Records to use:
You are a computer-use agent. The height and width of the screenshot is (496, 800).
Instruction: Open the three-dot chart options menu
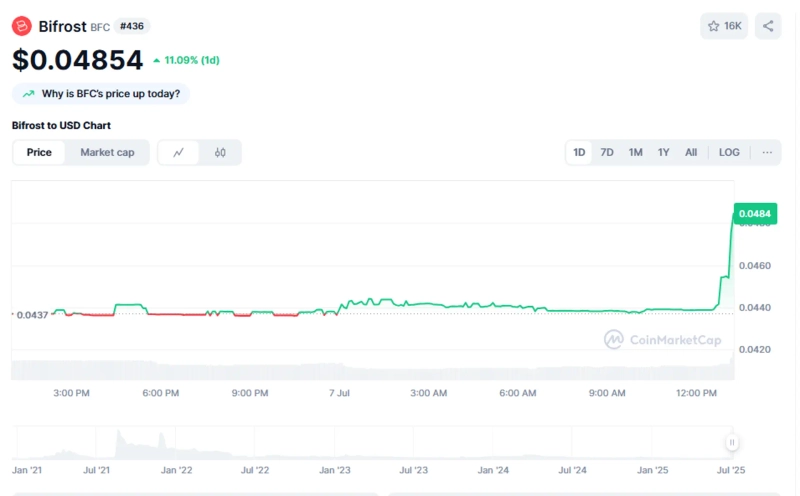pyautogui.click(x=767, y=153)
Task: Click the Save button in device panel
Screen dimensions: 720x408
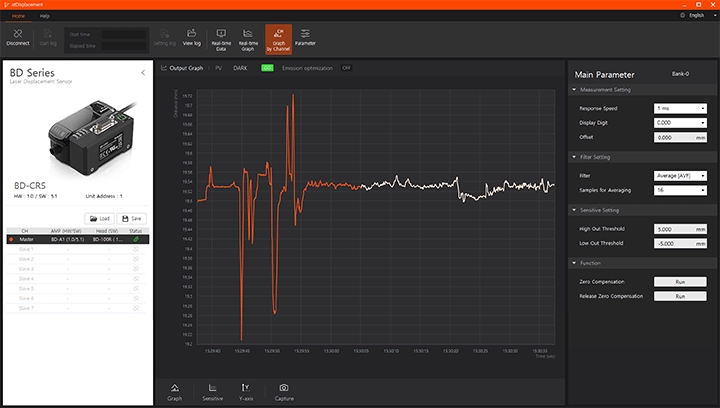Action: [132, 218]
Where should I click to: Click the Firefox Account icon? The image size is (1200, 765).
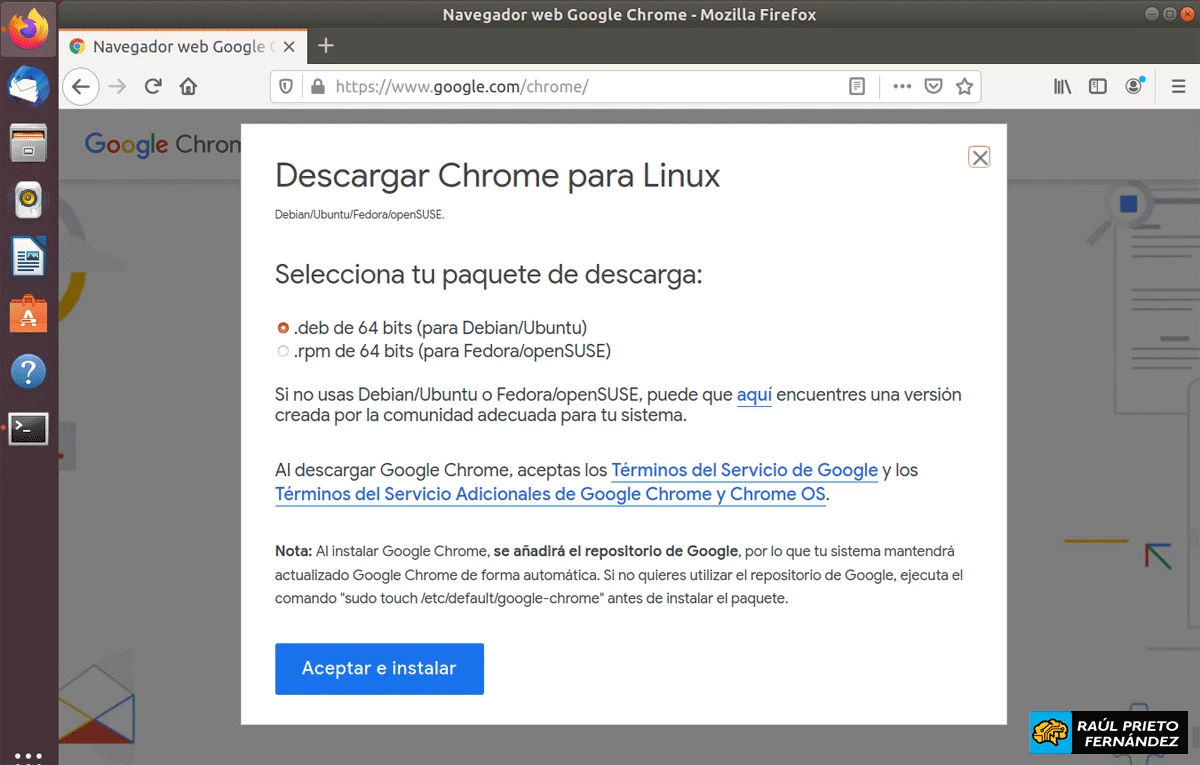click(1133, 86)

Exercise objective: Restate the data above word for word. Do not include the images.

Result of the exercise:
You are a computer-use agent. The height and width of the screenshot is (496, 800).
Instruction: Open the three-dot chart options menu
pyautogui.click(x=767, y=153)
Task: Click the Save button in device panel
Screen dimensions: 720x408
Action: [132, 218]
Where should I click to: Click the Firefox Account icon? The image size is (1200, 765).
click(1133, 86)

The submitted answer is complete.